(Task statement): Your answer must be an exact copy of the records below, minus the pictures.

(Dataset entries):
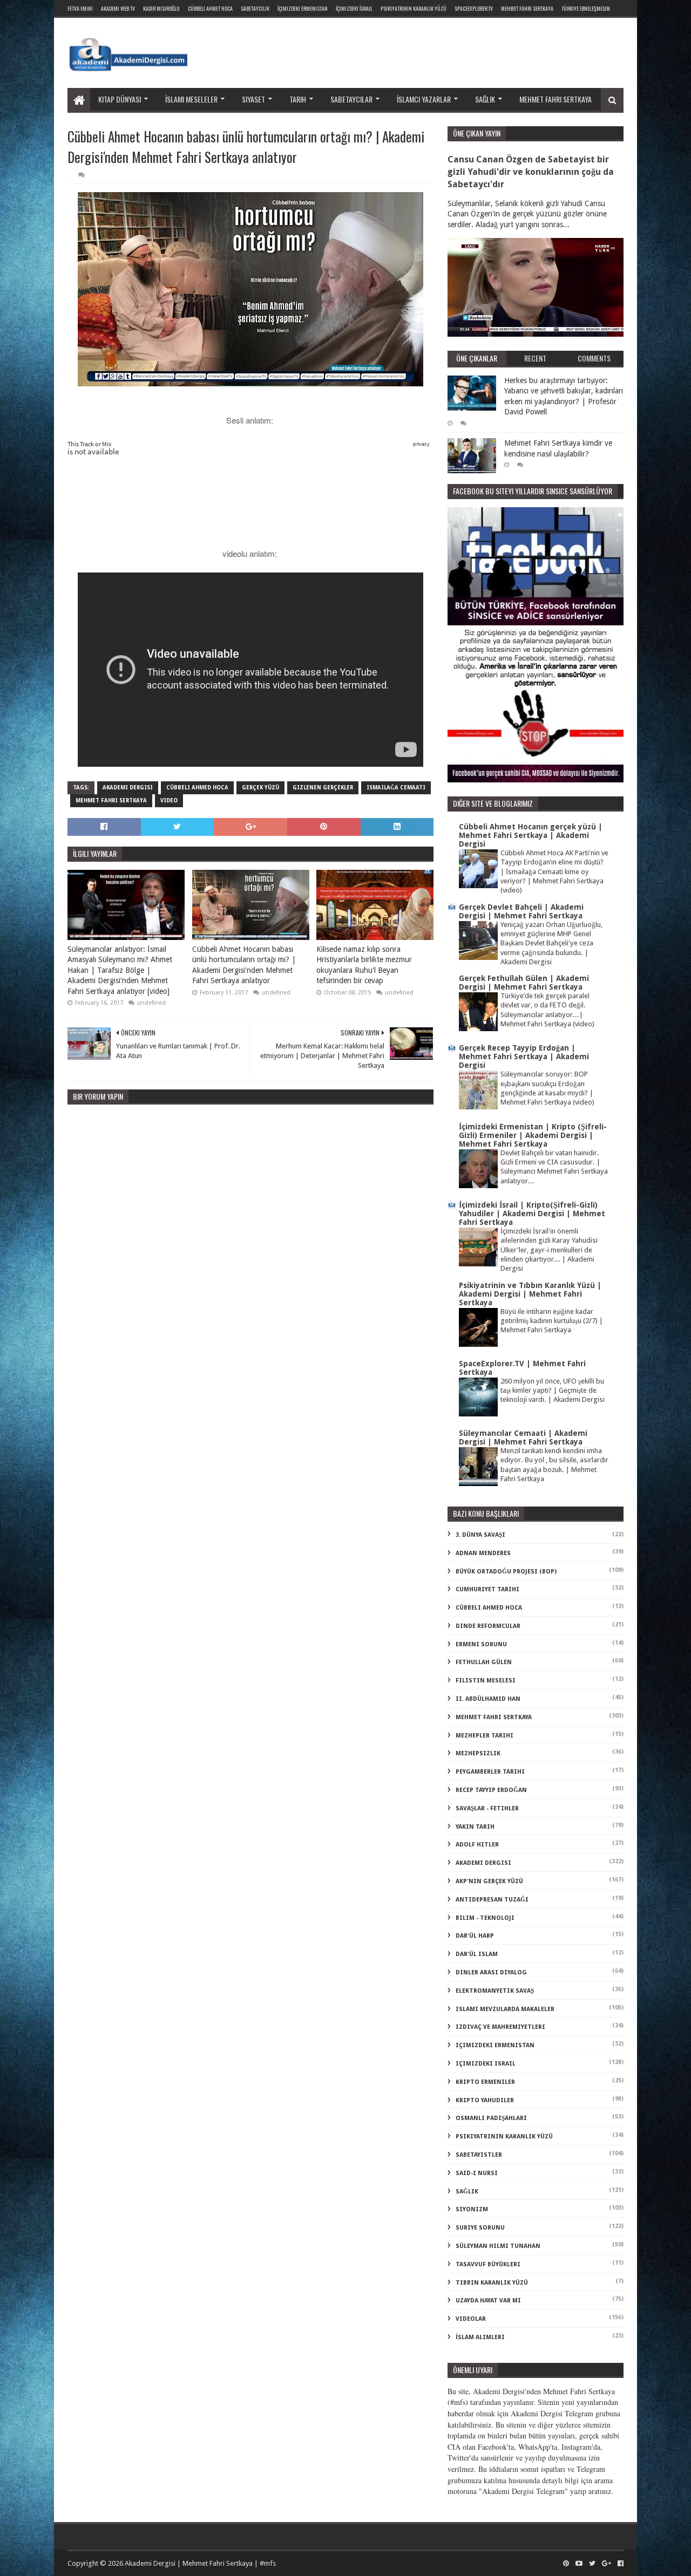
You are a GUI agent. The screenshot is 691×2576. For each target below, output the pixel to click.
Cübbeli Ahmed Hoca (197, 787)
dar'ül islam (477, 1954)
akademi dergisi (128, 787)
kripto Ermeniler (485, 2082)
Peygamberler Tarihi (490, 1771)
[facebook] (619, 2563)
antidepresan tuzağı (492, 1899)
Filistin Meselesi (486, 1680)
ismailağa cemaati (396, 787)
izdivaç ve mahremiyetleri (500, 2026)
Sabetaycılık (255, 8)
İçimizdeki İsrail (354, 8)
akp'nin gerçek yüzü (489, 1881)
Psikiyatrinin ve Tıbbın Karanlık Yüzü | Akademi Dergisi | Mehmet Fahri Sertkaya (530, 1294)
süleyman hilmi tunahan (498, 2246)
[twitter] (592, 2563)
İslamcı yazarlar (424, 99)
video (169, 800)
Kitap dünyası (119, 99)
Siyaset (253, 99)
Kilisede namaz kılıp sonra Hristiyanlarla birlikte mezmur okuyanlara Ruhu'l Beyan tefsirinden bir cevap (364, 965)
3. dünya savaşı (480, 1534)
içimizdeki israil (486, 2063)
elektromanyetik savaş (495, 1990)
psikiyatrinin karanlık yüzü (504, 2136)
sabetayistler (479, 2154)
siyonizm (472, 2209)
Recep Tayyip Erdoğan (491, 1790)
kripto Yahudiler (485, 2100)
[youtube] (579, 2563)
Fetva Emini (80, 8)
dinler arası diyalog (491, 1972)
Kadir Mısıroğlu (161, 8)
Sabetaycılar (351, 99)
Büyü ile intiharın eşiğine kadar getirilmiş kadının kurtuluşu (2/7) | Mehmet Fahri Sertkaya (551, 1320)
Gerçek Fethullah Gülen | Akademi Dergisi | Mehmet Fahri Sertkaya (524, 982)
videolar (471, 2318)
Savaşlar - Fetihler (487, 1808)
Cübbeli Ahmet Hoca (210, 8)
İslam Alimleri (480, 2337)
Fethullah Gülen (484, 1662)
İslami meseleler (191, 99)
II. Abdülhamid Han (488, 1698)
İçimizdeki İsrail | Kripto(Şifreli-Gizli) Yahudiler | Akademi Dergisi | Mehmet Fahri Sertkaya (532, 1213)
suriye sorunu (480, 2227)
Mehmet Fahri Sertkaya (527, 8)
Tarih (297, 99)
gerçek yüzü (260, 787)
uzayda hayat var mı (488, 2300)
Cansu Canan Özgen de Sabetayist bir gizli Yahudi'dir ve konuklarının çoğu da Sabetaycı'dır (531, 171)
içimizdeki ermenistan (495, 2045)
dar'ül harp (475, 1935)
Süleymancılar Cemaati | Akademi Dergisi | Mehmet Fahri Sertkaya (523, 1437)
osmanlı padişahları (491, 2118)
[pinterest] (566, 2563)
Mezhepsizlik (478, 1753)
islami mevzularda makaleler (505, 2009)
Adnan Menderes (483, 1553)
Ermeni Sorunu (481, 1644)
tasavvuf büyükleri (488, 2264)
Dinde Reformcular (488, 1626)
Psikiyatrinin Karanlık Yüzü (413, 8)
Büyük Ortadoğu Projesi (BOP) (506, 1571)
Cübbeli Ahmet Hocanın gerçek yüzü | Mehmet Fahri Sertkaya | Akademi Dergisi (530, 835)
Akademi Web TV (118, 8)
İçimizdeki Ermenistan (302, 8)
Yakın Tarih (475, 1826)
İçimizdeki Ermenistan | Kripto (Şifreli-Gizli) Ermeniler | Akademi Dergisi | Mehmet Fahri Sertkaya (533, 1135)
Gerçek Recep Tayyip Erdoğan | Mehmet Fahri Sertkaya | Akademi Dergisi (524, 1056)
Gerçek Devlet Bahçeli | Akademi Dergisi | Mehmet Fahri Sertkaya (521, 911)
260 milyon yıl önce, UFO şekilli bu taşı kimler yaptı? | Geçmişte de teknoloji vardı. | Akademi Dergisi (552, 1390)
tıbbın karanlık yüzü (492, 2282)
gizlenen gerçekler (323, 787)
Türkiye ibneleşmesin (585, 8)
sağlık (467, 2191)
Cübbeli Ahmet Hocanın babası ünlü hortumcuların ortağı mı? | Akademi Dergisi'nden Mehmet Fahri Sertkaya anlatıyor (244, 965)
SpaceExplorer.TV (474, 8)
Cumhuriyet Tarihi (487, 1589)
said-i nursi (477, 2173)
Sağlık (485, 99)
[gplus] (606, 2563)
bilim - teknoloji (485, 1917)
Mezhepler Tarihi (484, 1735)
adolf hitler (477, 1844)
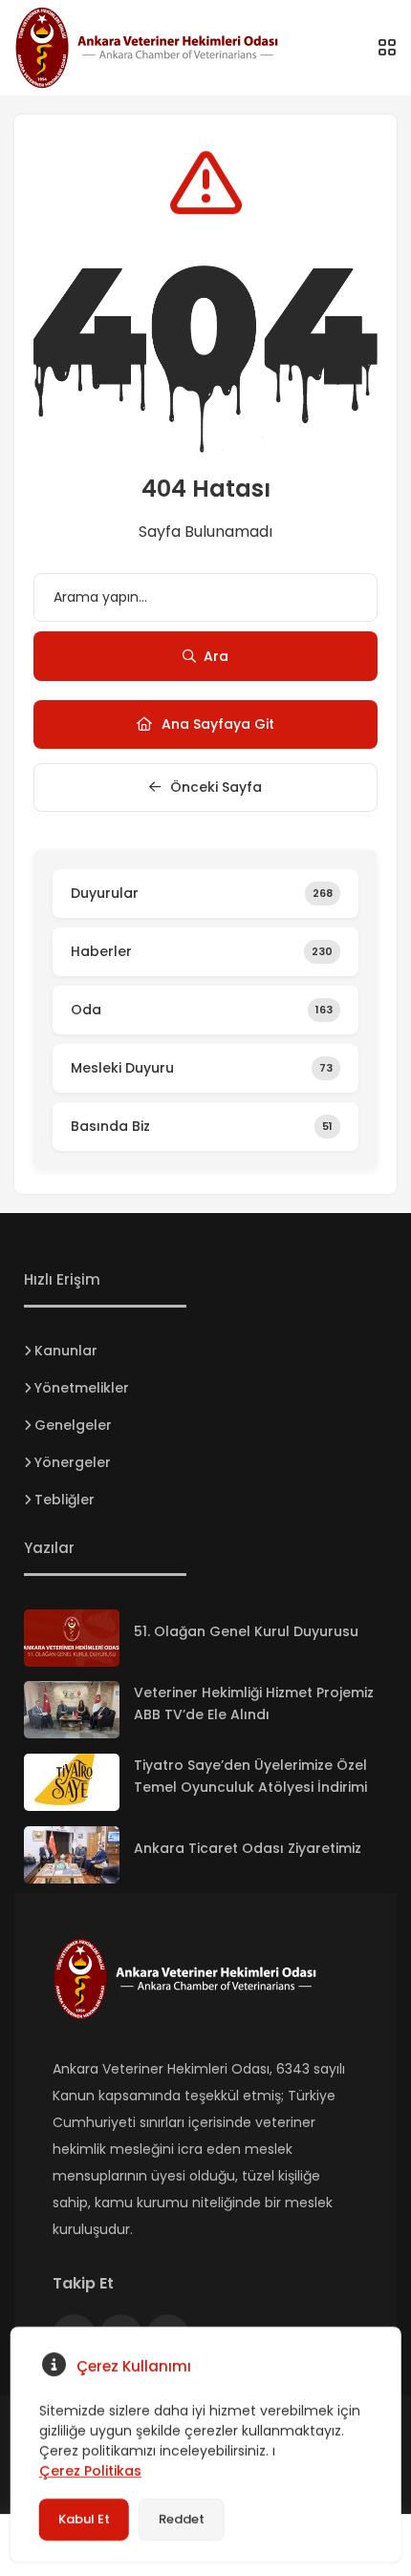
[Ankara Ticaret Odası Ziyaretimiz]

(Completed exercise):
You are a GUI agent. The screenshot is 691×2576. For each target below, output the pixel to click.
Cübbeli Ahmed Hoca (197, 787)
dar'ül islam (477, 1954)
akademi dergisi (128, 787)
kripto Ermeniler (485, 2082)
Peygamberler Tarihi (490, 1771)
[facebook] (619, 2563)
antidepresan tuzağı (492, 1899)
Filistin Meselesi (486, 1680)
ismailağa cemaati (396, 787)
izdivaç ve mahremiyetleri (500, 2026)
Sabetaycılık (255, 8)
İçimizdeki İsrail (354, 8)
akp'nin gerçek yüzü (489, 1881)
Psikiyatrinin ve Tıbbın Karanlık Yüzü | Akademi Dergisi | Mehmet Fahri Sertkaya (530, 1294)
süleyman hilmi tunahan (498, 2246)
[twitter] (592, 2563)
İslamcı yazarlar (424, 99)
video (169, 800)
Kitap dünyası (119, 99)
Siyaset (253, 99)
Kilisede namaz kılıp sonra Hristiyanlarla birlikte mezmur okuyanlara Ruhu'l Beyan tefsirinden bir cevap (364, 965)
3. dünya savaşı (480, 1534)
içimizdeki israil (486, 2063)
elektromanyetik savaş (495, 1990)
psikiyatrinin karanlık yüzü (504, 2136)
sabetayistler (479, 2154)
siyonizm (472, 2209)
Recep Tayyip Erdoğan (491, 1790)
kripto Yahudiler (485, 2100)
[youtube] (579, 2563)
Fetva Emini (80, 8)
dinler arası diyalog (491, 1972)
Kadir Mısıroğlu (161, 8)
Sabetaycılar (351, 99)
Büyü ile intiharın eşiğine kadar getirilmiş kadının kurtuluşu (2/7) | Mehmet Fahri Sertkaya (551, 1320)
Gerçek Fethullah Gülen | Akademi Dergisi | Mehmet Fahri Sertkaya (524, 982)
videolar (471, 2318)
Savaşlar - Fetihler (487, 1808)
Cübbeli Ahmet Hoca (210, 8)
İslam Alimleri (480, 2337)
Fethullah Gülen (484, 1662)
İslami meseleler (191, 99)
II. Abdülhamid Han (488, 1698)
İçimizdeki İsrail | Kripto(Şifreli-Gizli) Yahudiler | Akademi Dergisi | Mehmet Fahri Sertkaya (532, 1213)
suriye sorunu (480, 2227)
Mehmet Fahri Sertkaya (527, 8)
Tarih (297, 99)
gerçek yüzü (260, 787)
uzayda hayat var mı (488, 2300)
Cansu Canan Özgen de Sabetayist bir gizli Yahudi'dir ve konuklarının çoğu da Sabetaycı'dır (531, 171)
içimizdeki ermenistan (495, 2045)
dar'ül harp (475, 1935)
Süleymancılar Cemaati | Akademi Dergisi | Mehmet Fahri Sertkaya (523, 1437)
osmanlı padişahları (491, 2118)
[pinterest] (566, 2563)
Mezhepsizlik (478, 1753)
islami mevzularda makaleler (505, 2009)
Adnan Menderes (483, 1553)
Ermeni Sorunu (481, 1644)
tasavvuf büyükleri (488, 2264)
Dinde Reformcular (488, 1626)
Psikiyatrinin Karanlık Yüzü (413, 8)
Büyük Ortadoğu Projesi (BOP) (506, 1571)
Cübbeli Ahmet Hocanın gerçek yüzü | Mehmet Fahri Sertkaya | Akademi Dergisi (530, 835)
Akademi Web TV (118, 8)
İçimizdeki Ermenistan (302, 8)
Yakın Tarih (475, 1826)
İçimizdeki Ermenistan | Kripto (Şifreli-Gizli) Ermeniler | Akademi Dergisi | Mehmet Fahri Sertkaya (533, 1135)
Gerçek Recep Tayyip Erdoğan | Mehmet Fahri Sertkaya | Akademi Dergisi (524, 1056)
Gerçek Devlet Bahçeli | Akademi Dergisi | Mehmet Fahri Sertkaya (521, 911)
260 milyon yıl önce, UFO şekilli bu taşı kimler yaptı? | Geçmişte de teknoloji vardı. | Akademi Dergisi (552, 1390)
tıbbın karanlık yüzü (492, 2282)
gizlenen gerçekler (323, 787)
Türkiye ibneleşmesin (585, 8)
sağlık (467, 2191)
Cübbeli Ahmet Hocanın babası ünlü hortumcuların ortağı mı? | Akademi Dergisi'nden Mehmet Fahri Sertkaya anlatıyor (244, 965)
SpaceExplorer.TV (474, 8)
Cumhuriyet Tarihi (487, 1589)
said-i nursi (477, 2173)
Sağlık (485, 99)
[gplus] (606, 2563)
bilim - teknoloji (485, 1917)
Mezhepler Tarihi (484, 1735)
adolf hitler (477, 1844)
[Ankara Ticaret Odası Ziyaretimiz]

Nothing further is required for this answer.